WORK TO COMPLETE – Report each line of the material below where the word "tromsite" can be found.
* * * * *
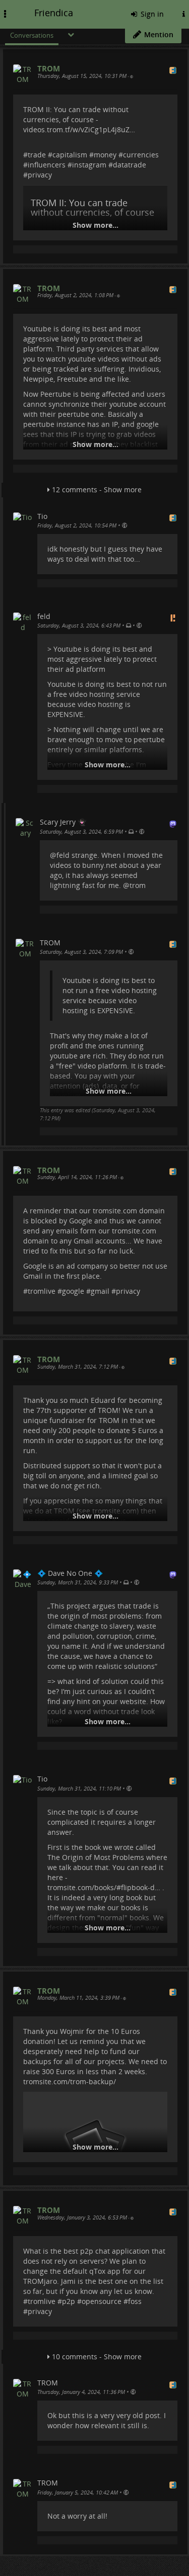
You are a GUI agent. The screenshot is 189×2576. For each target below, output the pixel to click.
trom (138, 885)
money (105, 154)
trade (37, 154)
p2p (68, 2301)
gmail (100, 1291)
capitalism (69, 154)
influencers (47, 164)
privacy (40, 175)
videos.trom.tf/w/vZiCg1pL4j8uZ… (79, 129)
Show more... (95, 225)
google (73, 1291)
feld (63, 855)
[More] (71, 34)
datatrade (129, 164)
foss (135, 2301)
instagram (89, 164)
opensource (101, 2301)
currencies (141, 154)
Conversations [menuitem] (31, 35)
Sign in (151, 14)
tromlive (41, 1291)
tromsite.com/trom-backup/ (69, 2081)
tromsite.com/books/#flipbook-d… (103, 1887)
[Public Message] (131, 76)
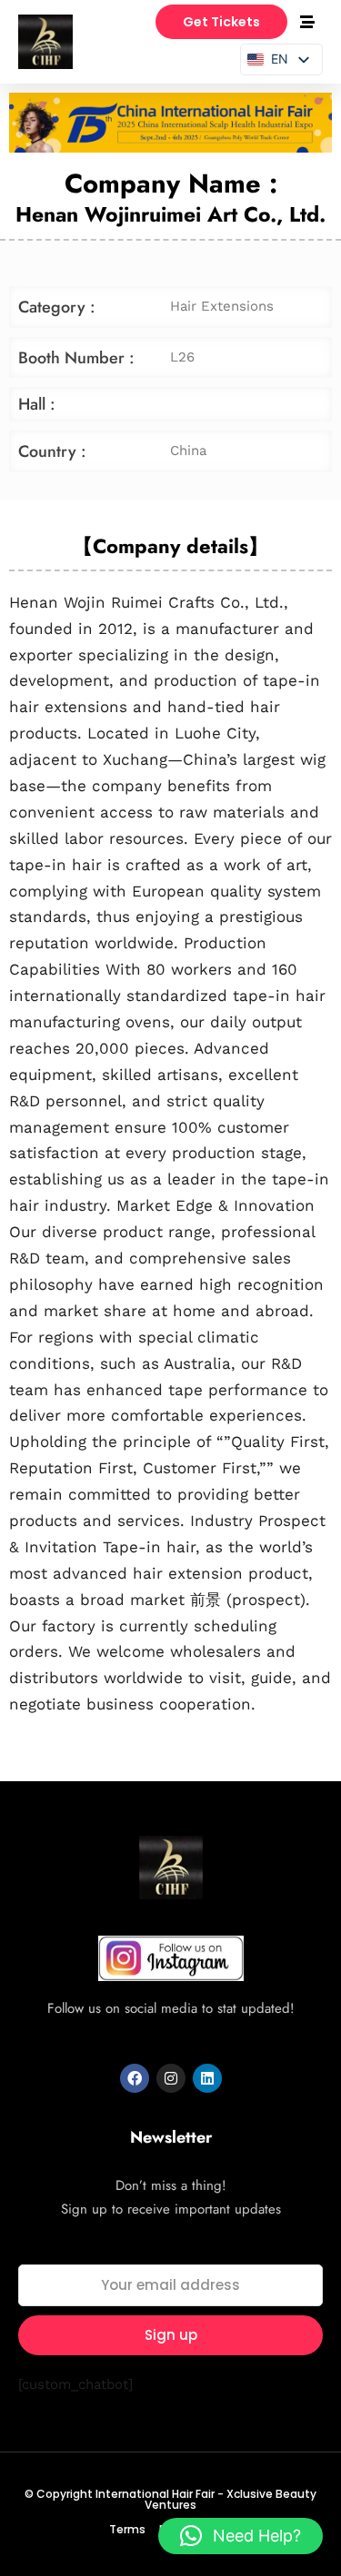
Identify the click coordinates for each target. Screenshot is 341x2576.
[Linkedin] (207, 2078)
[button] (240, 2536)
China (188, 450)
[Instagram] (171, 2078)
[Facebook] (134, 2078)
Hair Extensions (222, 306)
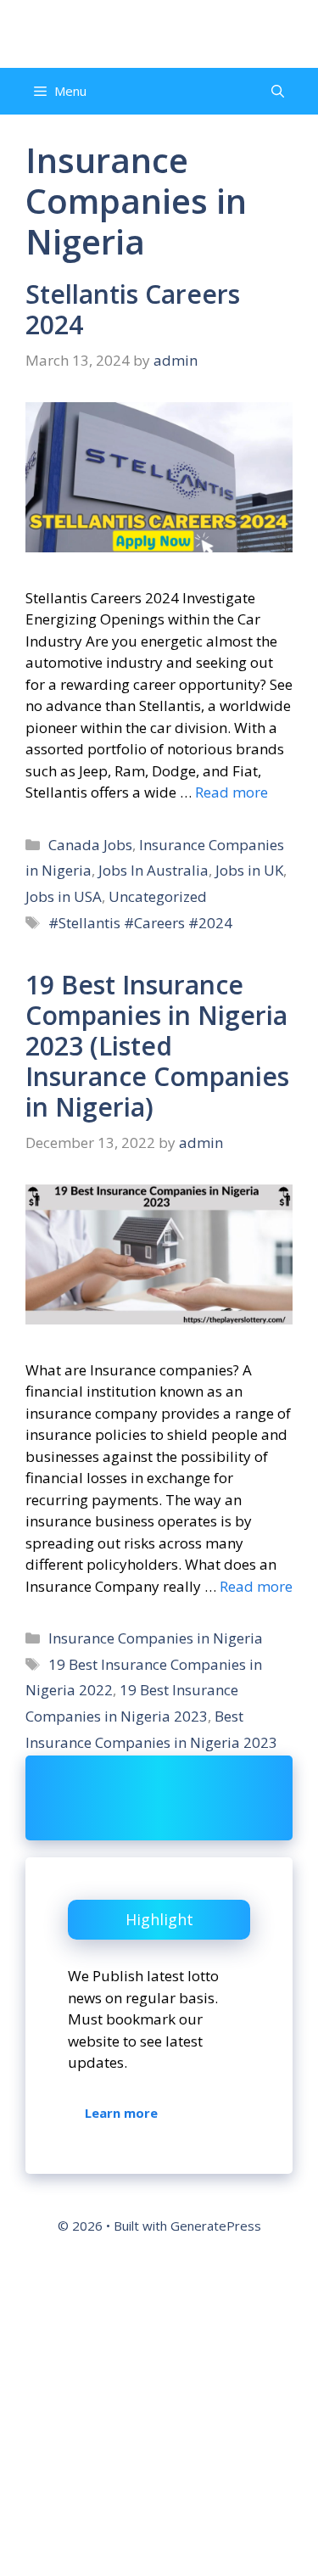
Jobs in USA (63, 896)
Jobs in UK (249, 870)
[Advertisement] (159, 2411)
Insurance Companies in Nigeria (155, 1638)
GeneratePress (215, 2225)
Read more (231, 792)
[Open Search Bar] (277, 91)
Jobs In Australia (153, 870)
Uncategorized (158, 896)
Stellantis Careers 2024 (132, 309)
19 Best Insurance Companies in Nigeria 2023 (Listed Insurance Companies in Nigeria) (157, 1045)
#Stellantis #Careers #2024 (140, 922)
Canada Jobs (90, 844)
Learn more (121, 2112)
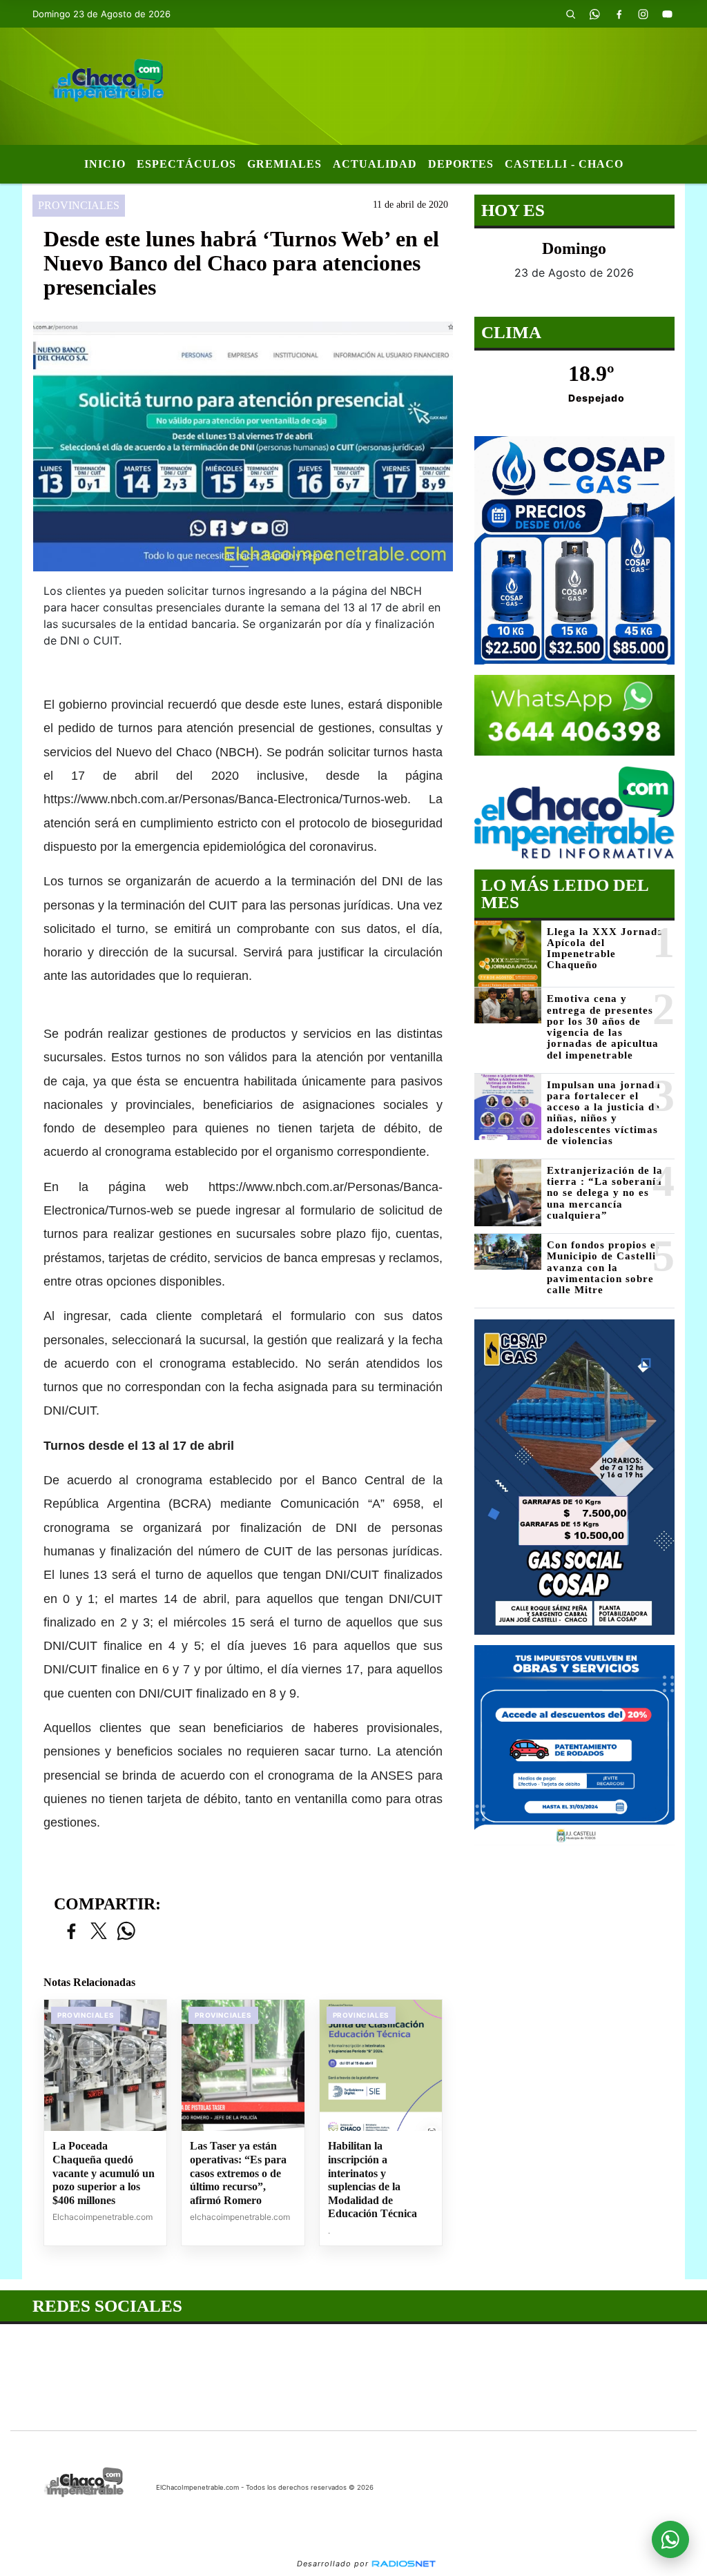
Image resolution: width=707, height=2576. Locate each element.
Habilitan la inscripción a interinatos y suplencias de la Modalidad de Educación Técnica (372, 2179)
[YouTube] (667, 14)
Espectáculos (186, 164)
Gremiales (284, 164)
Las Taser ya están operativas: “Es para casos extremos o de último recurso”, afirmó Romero (238, 2172)
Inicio (105, 164)
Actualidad (375, 164)
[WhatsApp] (595, 14)
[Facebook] (619, 14)
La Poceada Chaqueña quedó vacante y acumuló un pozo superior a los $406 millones (103, 2172)
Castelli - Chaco (564, 164)
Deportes (461, 164)
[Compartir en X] (98, 1931)
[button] (571, 14)
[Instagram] (643, 14)
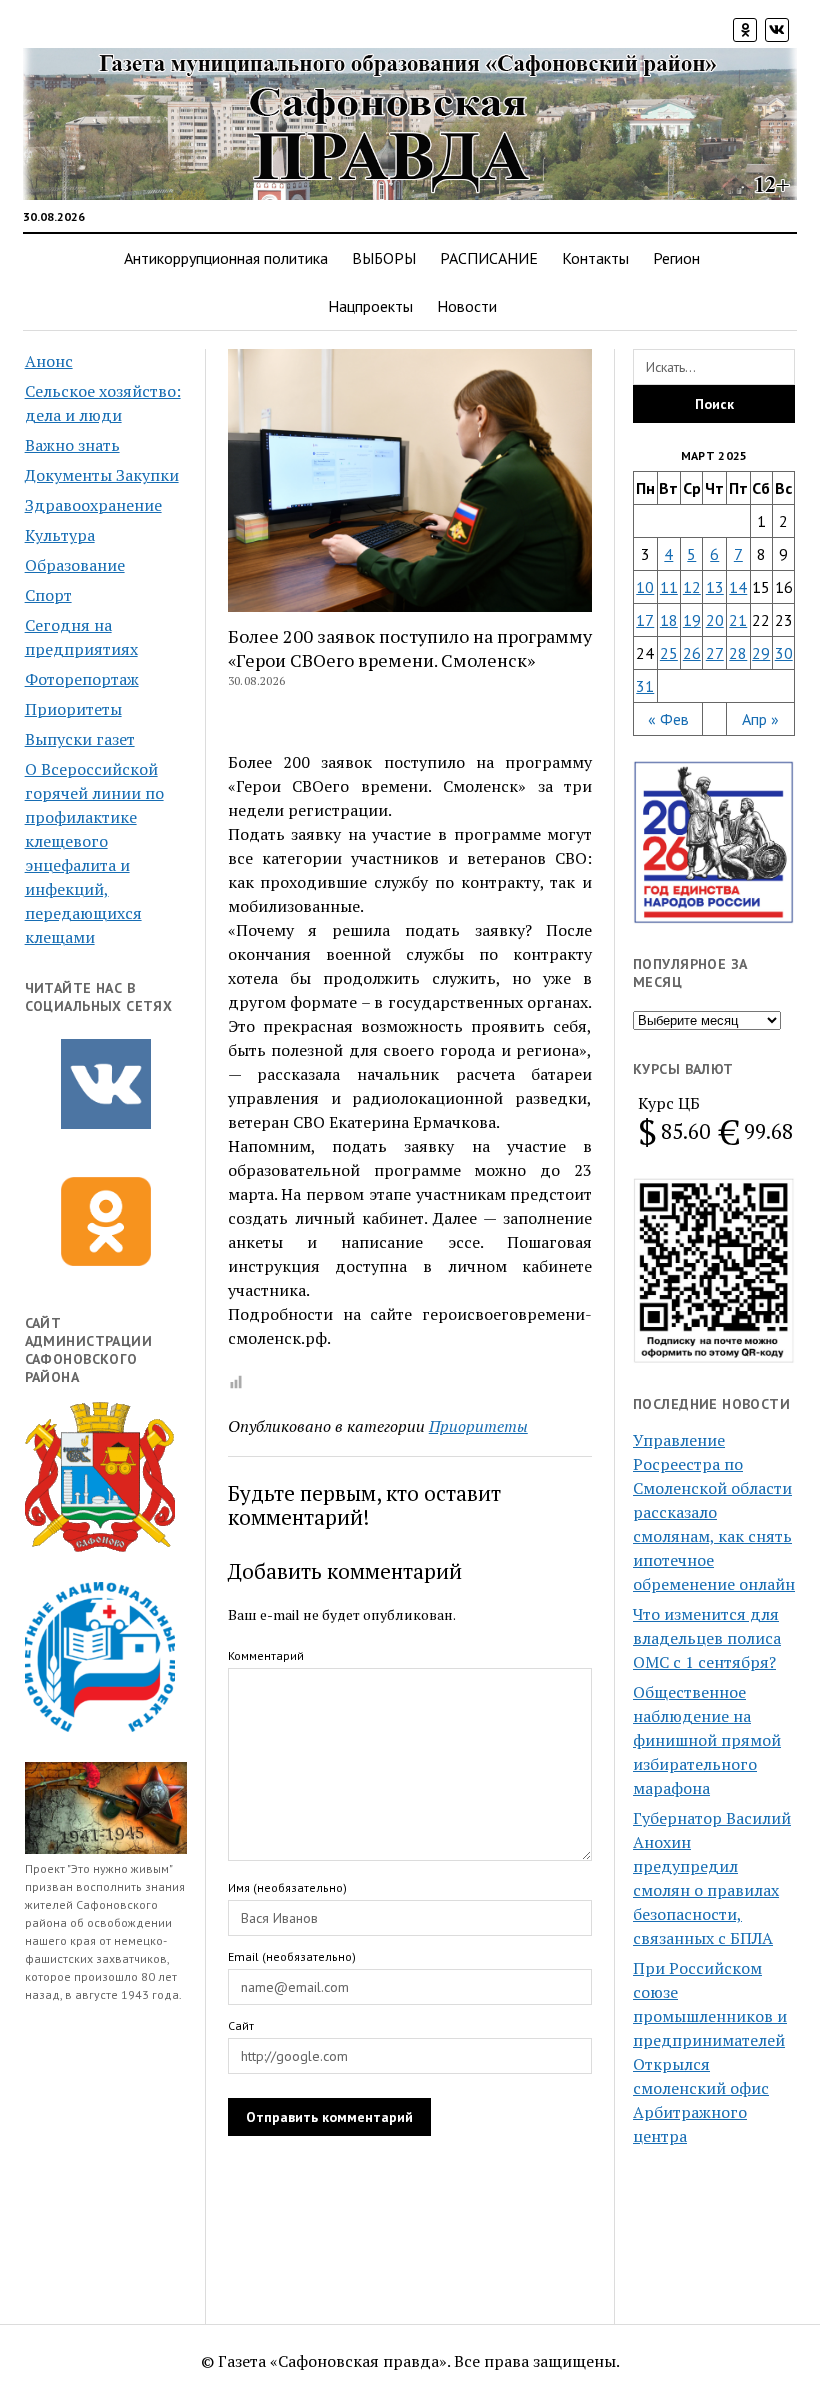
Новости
* * * * *
REPLY –
tromsite.com/trom-backup/ (69, 2081)
tromsite.com/books/#flipbook-d… (103, 1887)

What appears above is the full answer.